I hesitate to give that list, because, as you know, there are literally thousands of wonderful practices for all of those levels, and I shudder at excluding any of them. But please just focus on the general idea: take one or more practices from each of the levels of your own being—matter to body to mind to soul to spirit—and exercise all of them to the best of your ability, individually and collectively. Not only will you, on a mundane level, simply start to feel better, you will dramatically increase your chances of falling into your own radical Estate, which is Spirit itself, your own deepest identity and impulse.

Question: Are there any teachers who are now doing this type of integral practice?

KW: Well, unfortunately, there are not many teachers, at this early time, who are doing this. In part, this type of integral practice is a union of East and West, and they have just recently been introduced to each other. But there are many superb teachers dealing with one or more of the many levels in your own being—and therefore, at this time, you simply have to “mix and match”—or choose the best teachers for you, at each of the levels. Find a good physical exercise that works for you, and a decent nutritional program. Try to engage in a good psychotherapeutic practice—it could be as simple as writing down your dreams, or belonging to a discussion group. Try a good meditation practice, and engage in community service. I don’t want to make this sound like it’s a horrible fascist type of thing—but just try, as best you can, to engage all of you in order to awaken all of you.

But the idea is simple enough: practicing on only one level of your being will not enlighten all of you. If you just meditate, your psychodynamic “junk” will not automatically go away. If you just meditate, your job or your relationship with your spouse will not automatically get better. On the other hand, if you only do psychotherapy, do not think that you will be relieved from the burden of death and terror. Render unto Freud what is Freud’s, and render unto Buddha what is Buddha’s. And best of all, render unto the Divine all of yourself, by engaging all that you are.

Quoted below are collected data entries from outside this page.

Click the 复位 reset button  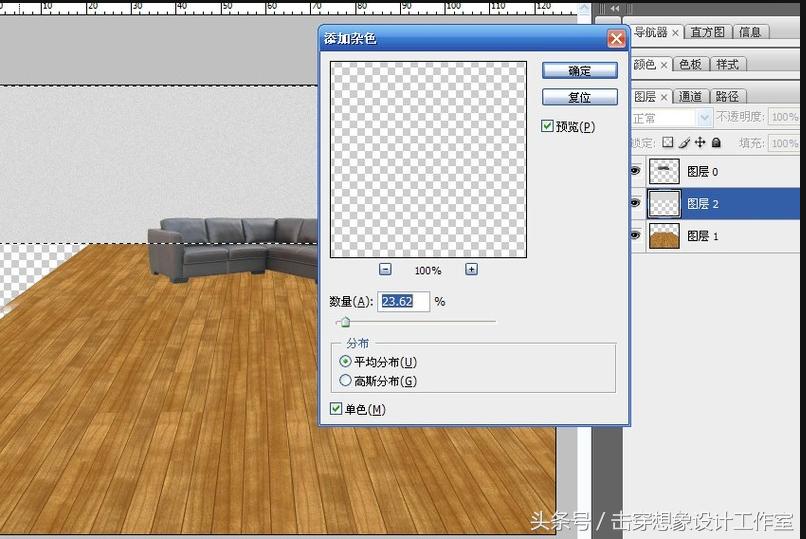[x=579, y=97]
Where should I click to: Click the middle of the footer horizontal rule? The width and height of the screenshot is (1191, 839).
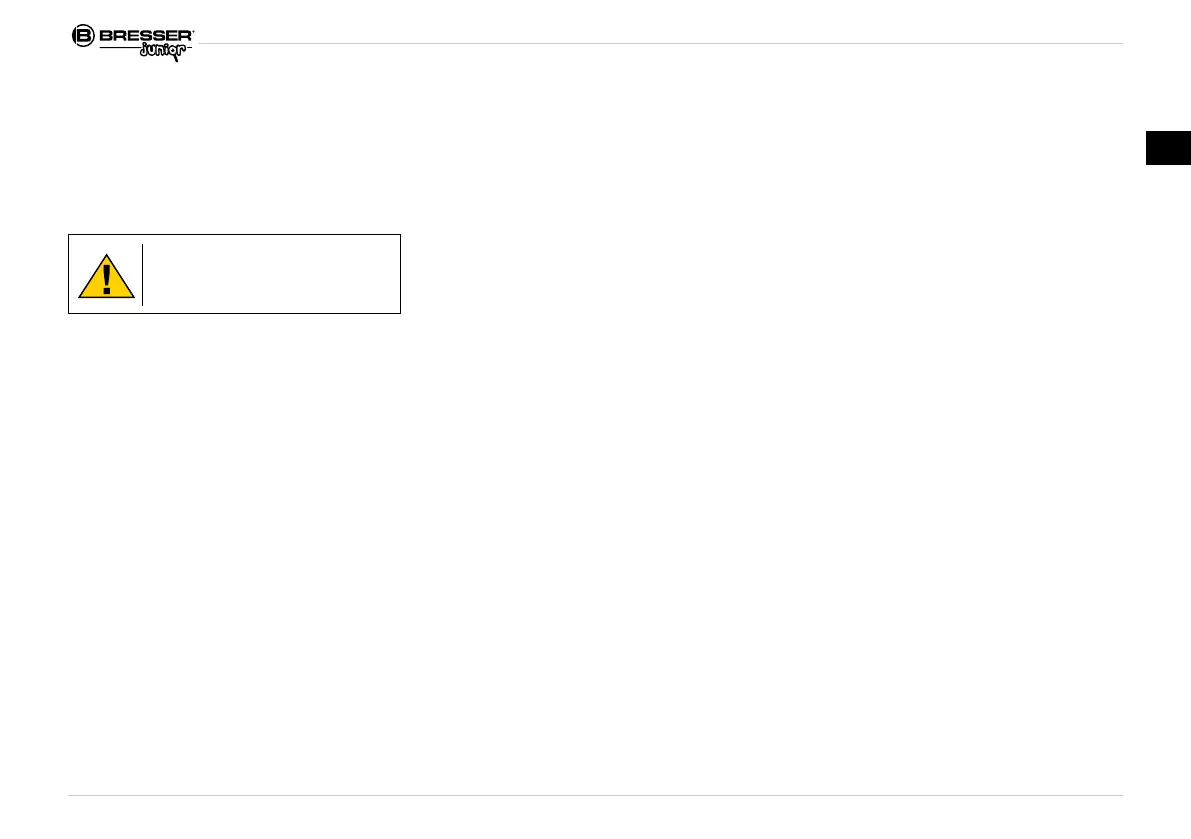595,796
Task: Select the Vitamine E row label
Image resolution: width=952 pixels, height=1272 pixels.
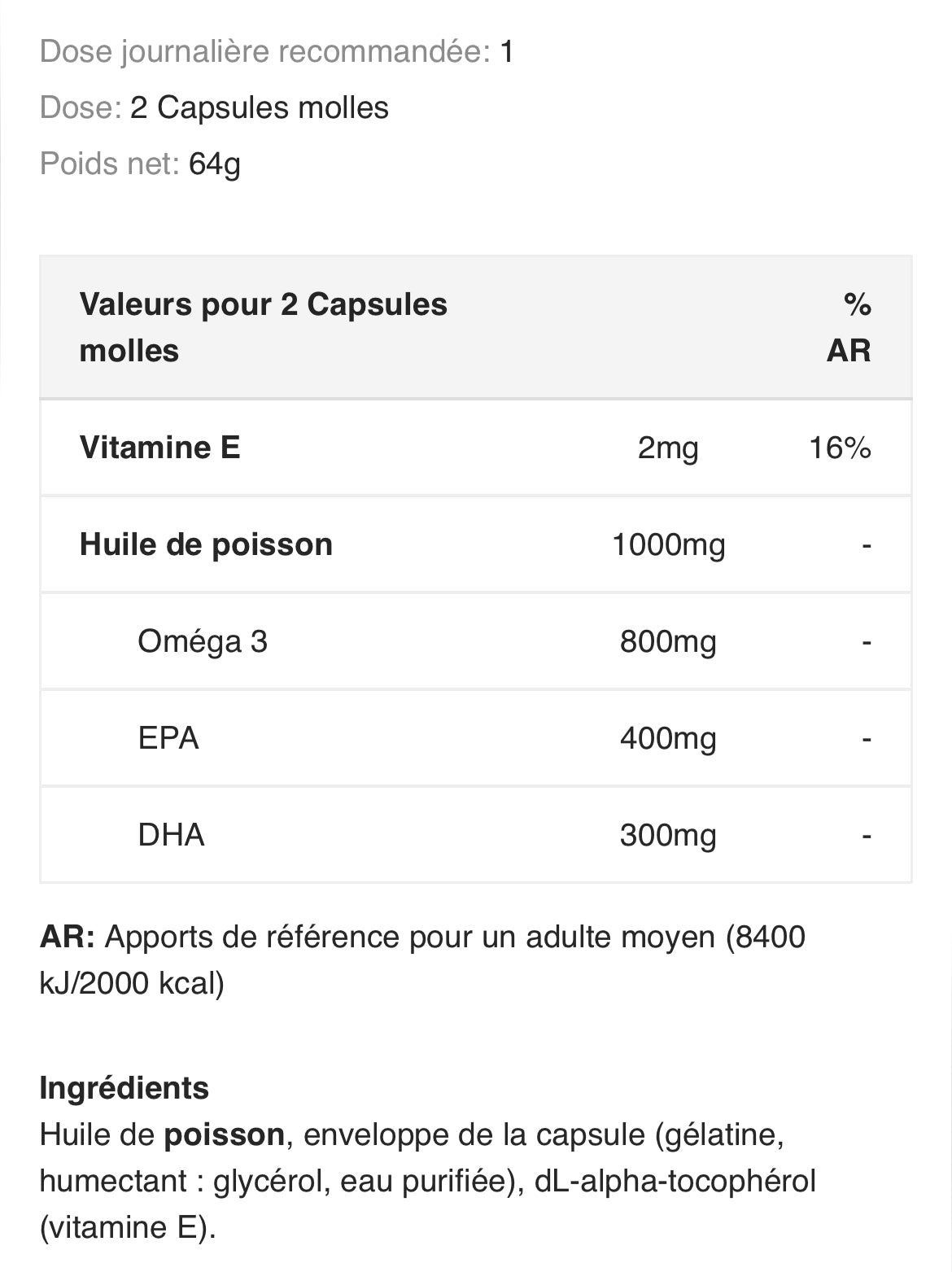Action: pos(160,447)
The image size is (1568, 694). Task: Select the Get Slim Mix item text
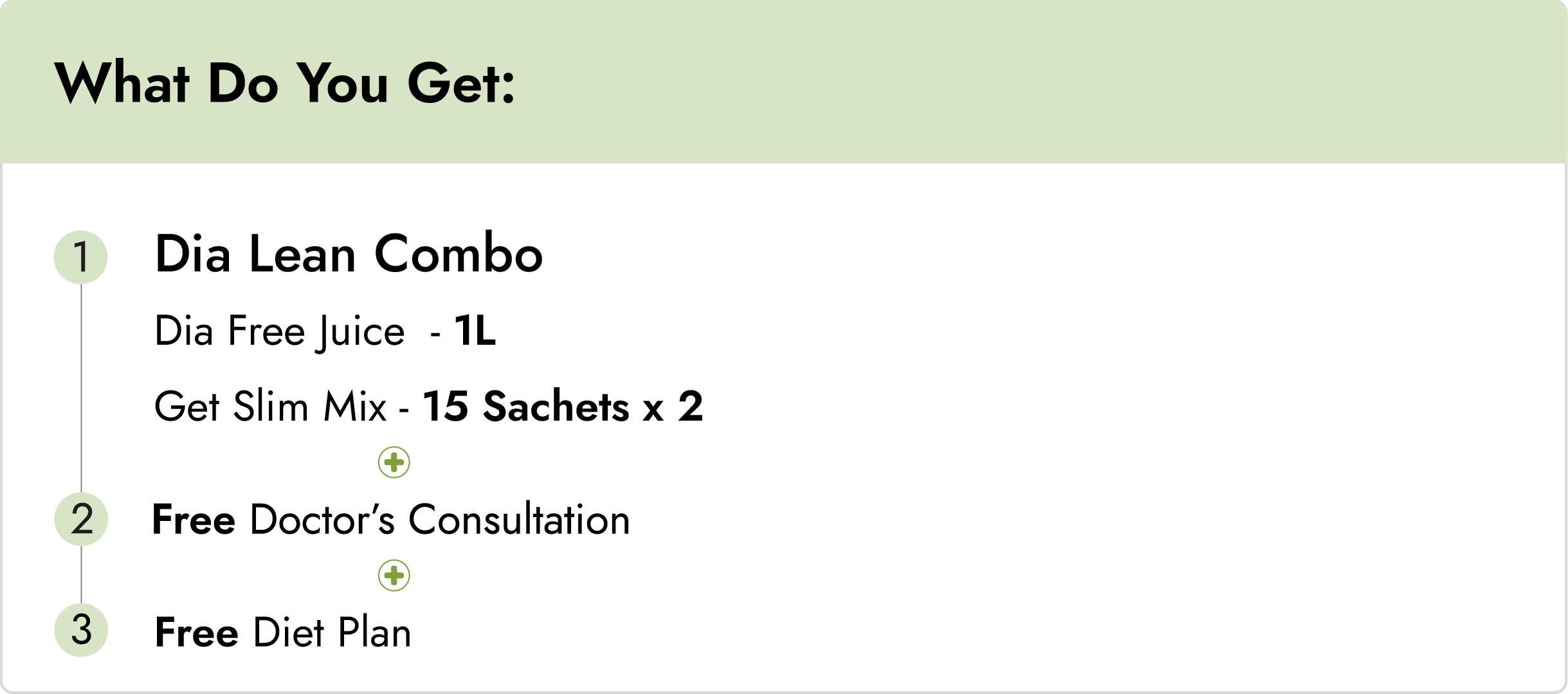270,406
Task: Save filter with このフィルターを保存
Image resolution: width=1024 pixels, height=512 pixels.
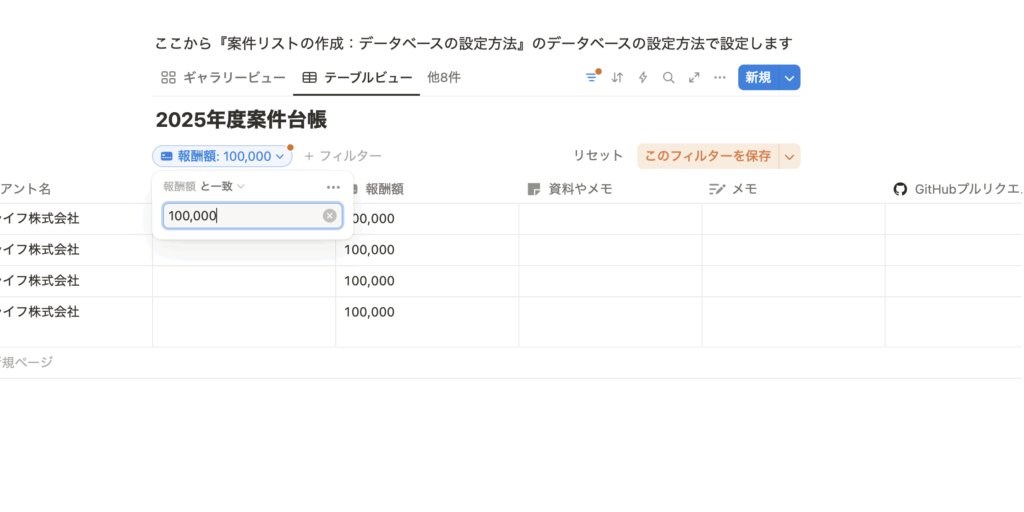Action: [707, 156]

Good grief, I sound like a commercial for the Marines: “Be all that you can be.” But the point, really, is that the more of your own dimensions you engage in the quest to find the Source of this Game of Life, the more likely you are to discover the stunning fact that you are its one and only Author. And that’s not a theoretical proposition, it is the very best chance we have to get our ticket to Athens.